Three or four years ago, I heard a rumour that Amnesia: The Dark Descent was going to be released on the Xbox 360, and I couldn’t wait for it to happen. Genuinely frightening games featuring little or no violence were just about unheard of back then, and I guess in the end the demand from gamers was just so low that Amnesia never made it to a console release.
Fast forward to today, though, and the Xbox One already features a number of games that home in on leaving the player more or less helpless as a means of maximising terror. Outlast is perhaps the most successful of these to come from an indie studio, but with triple-A offerings such as Alien: Isolation also in the mix, this unique brand of survival horror is really beginning to grow in confidence.
Within 10 minutes of booting up Layers of Fear, I was left with absolutely no doubt that what I was playing was an outright, unashamed clone of Amnesia‘s 2013 sequel, A Machine for Pigs. Both games are set in lavishly detailed 19th-century mansions; both games are played from the first-person perspective; and, most crucially, both games feature similarly disturbed, faceless lead characters with whom we share our adventure.
Despite these very obvious structural similarities, I’m pleased — if indeed that is the right word to associate with a game like this — to report that where Amnesia and its sequel ultimately drive towards gore, monsters and a more traditional, visceral kind of shock tactic, Layers of Fear takes the player on a much more personal journey into madness.
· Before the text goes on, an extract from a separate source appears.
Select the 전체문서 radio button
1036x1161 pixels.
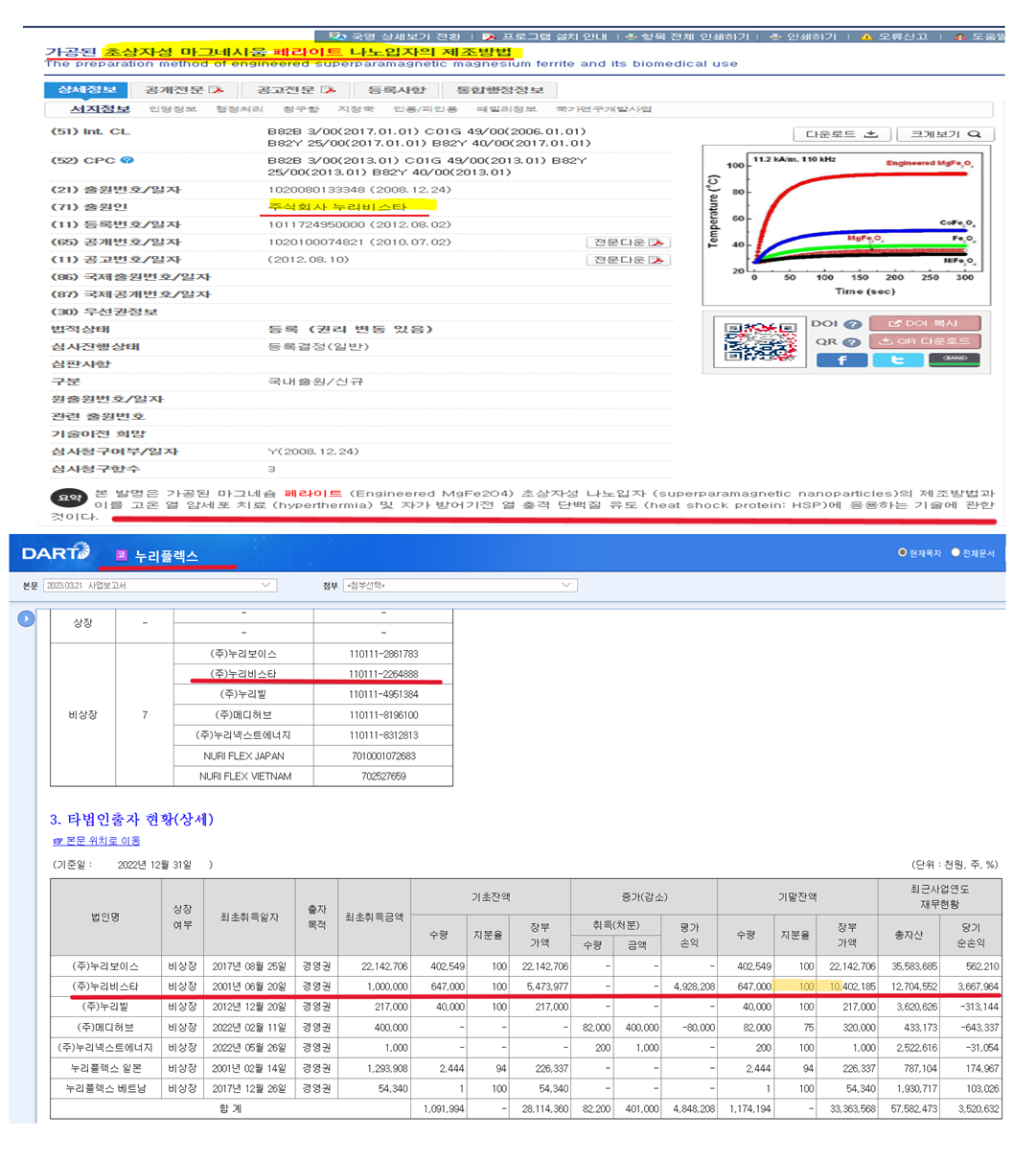[955, 553]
In fact, by the time I had completed the preview build (which appears to be around 75 percent complete in terms of content) I had questioned my own real world sensibilities on a number of occasions, whilst at the same time witnessing my in-game protagonist stumble closer and closer to, well, to whatever his fate may be.
Craftsmen at work
Considering it lacks the usual horror game tropes, Layers of Fear is forced to lean heavily on its engine, and the results are quite impressive, especially considering that this is just a preview build. The player-character’s leaden movement fits perfectly with the robust, antiquated mansion that he inhabits, and the music and sound effects used to enhance the player’s emotional response are almost always perfectly timed and delivered.
When still, this is a game which looks astonishingly good considering the processing capabilities of the Xbox One in comparison the kind of high-end gaming PC that would usually host games like Layers of Fear. Alas, it’s not all good news. The engine does occasionally stutter in the more lavish rooms as multiple objects move, especially in places where there are numerous lighting sources. Hopefully these bugs will be ironed out prior to final release.
A sandwich short of a picnic
Layers of Fear is clearly, openly not finished (it even says so at the end), but it’s already one of the most memorable games I’ve played this year. It features perhaps only one or two jump scares, but the way that it plays will force you to ask yourself questions like, “Is that painting watching me?” or “Wasn’t there a door over here just now?” As winter draws in, this is the kind of game that begs you to close the curtains, turn off the lights, turn up the surround sound and hunker down under your favourite duvet.
I’ve only played the preview, but I’m already convinced that Layers of Fear is worth the investment of time and money that it demands. I can only hope that the developers continue to listen and respond to feedback as they have done so far, which will hopefully lead to this rough diamond to becoming a polished gem in time for its full release, which is due later this year.